Western Culture è senz'altro l'album più difficile, la scommessa più azzardata della band britannica, il più vicino ai metodi compositivi della musica “colta”, dichiarazione esplicita e critica allo stesso tempo, di appartenenza alla cultura occidentale, profonda analisi sonora della società industriale, nell'epoca più decadente del capitalismo mondiale, che proprio alla fine degli anni '70 viveva il suo momento più difficile. Lasciata la Virgin per motivi strettamente ideologici, nel momento in cui la label, dopo il suo periodo di grande disponibilità e interesse verso il progressive, muoveva i primi passi verso il suo futuro da grande major iper-commerciale e in attesa di dare vita alla Recommended Records (ReR), divenuta poi la casa comune della comunità di Rock In Opposition e più in generale degli artisti coerentemente indipendenti, Western Culture esce per la Broadcast, piccola etichetta fondata da loro stessi con l'intento di svincolarsi il più presto possibile dalle ridicolaggini della ormai celebre etichetta inglese.

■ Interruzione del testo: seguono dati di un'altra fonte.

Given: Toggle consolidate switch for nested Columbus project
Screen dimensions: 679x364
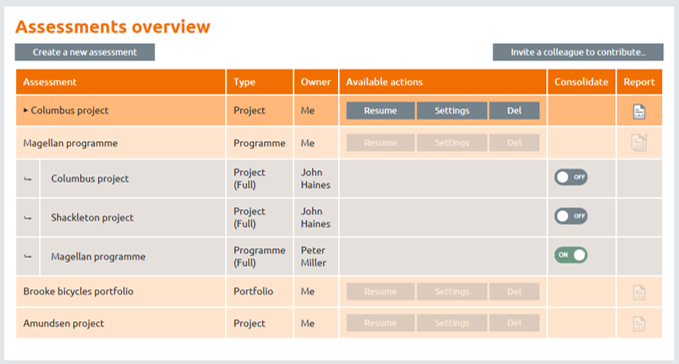Looking at the screenshot, I should point(571,177).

La totale libertà compositiva del quartetto si esprime qui nella sua essenza, intervenendo sulla forma e sui contenuti, estremizzandoli. Due lunghe suite, che sintetizzano in maniera eccellente le due anime della band: History & Prospects porta la firma di Hodgkinson e già dai titoli presuppone il lato più “marxista” (oddio, non credo che accetterebbe questo aggettivo, bastian contrario com'è) di questa sorta di analisi sociologia in musica. Industry, The Decay Of The Cities, richiamano esplicitamente la decadenza delle grandi città, culla del capitalismo e vetrina del mondo moderno e la partitura (tipica dello stile dell'autore) ben si addice, nel suo incedere frastagliato e scomposto, alla schizofrenia del mondo occidentale. Le industrie e i grattacieli crollano metaforicamente sotto i colpi della chitarra-percussione di Frith e le punteggiature dei fiati e della batteria, quasi fossero proiettili sparati a cadenza irregolare.

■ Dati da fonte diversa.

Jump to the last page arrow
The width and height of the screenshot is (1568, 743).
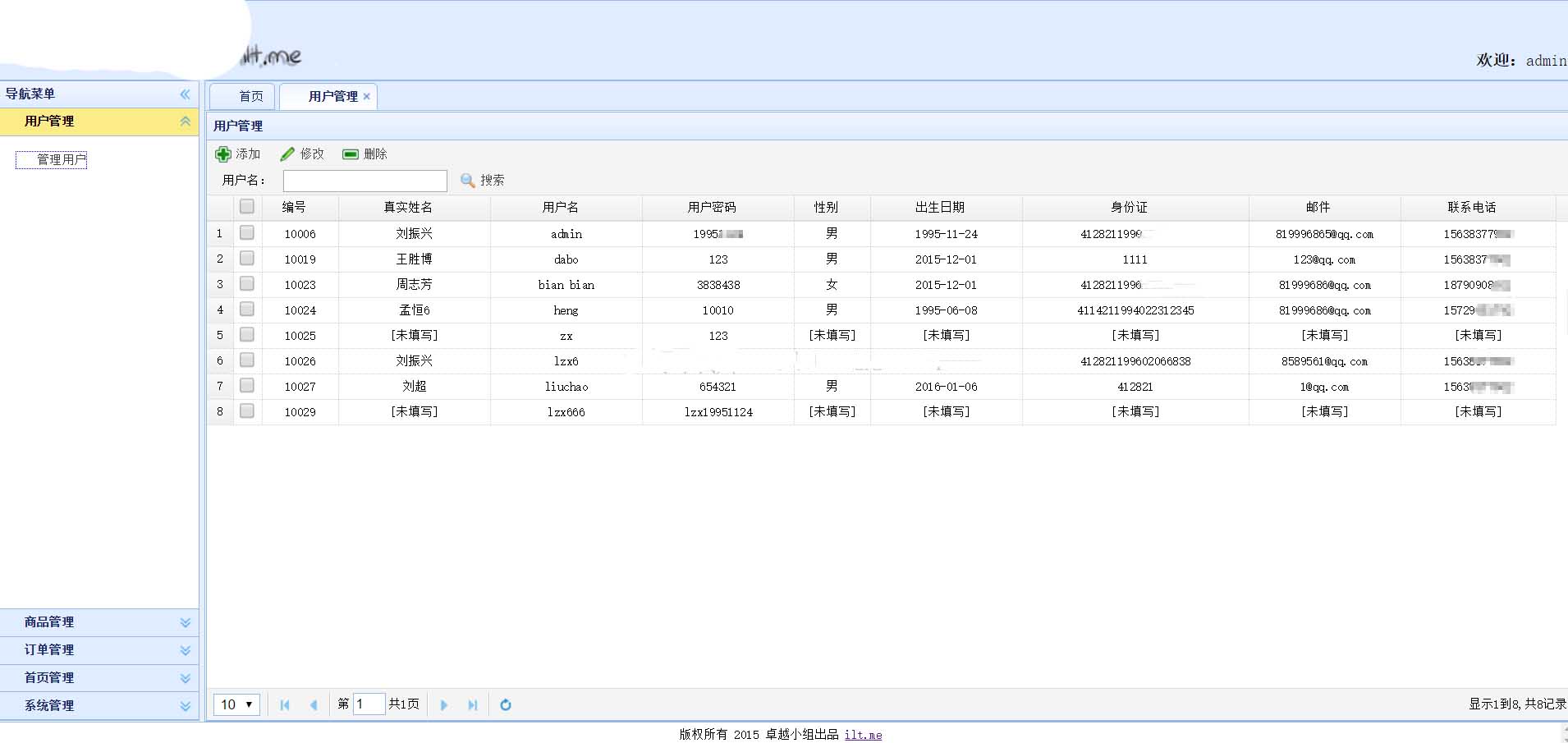pyautogui.click(x=472, y=704)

Di più ampio respiro la seconda suite, Day By Day (scritta dalla Cooper), che, nei quattro episodi che la costituiscono, lascia più spazio ai fiati e alle trame contrappuntistiche. Ne deriva un' atmosfera più compatta, meno frastagliata della precedente e più legata ad un sound tipicamente rock progressive, almeno per quello che riguarda le parti tematiche. Per il resto anche in questo caso, i cambi rimangono bruschi e alla fine si scopre di trovarsi di fronte ad una successione di quadri sovrapposti che si intersecano melodicamente gli uni con gli altri, come in una sorta di sinfonia mahleriana (massì, azzardiamo!) in cui tutto è legato ma non secondo la semplice logica compositiva dello sviluppo tematico.
Cala il sipario, dopo poco più di una trentina di minuti, su una delle realtà musicali più interessanti degli anni settanta. Senza rancori, né rimpianti, così come si era aperto. Anche perché il sipario, in realtà, in quanto simbolo di divisione tra realtà e spettacolo, questi geniali ex-studenti di Cambridge, non lo avevano mai neanche immaginato, provando a smontare pezzo per pezzo il teatro dello show business, senza la speranza né l'intenzione di riuscirci. Semplicemente rimanendo se stessi e custodendo gelosamente le proprie idee, di cui oggi, per nostra fortuna (e grazie ad una mai sopita loro ispirazione) possiamo ancora godere appieno.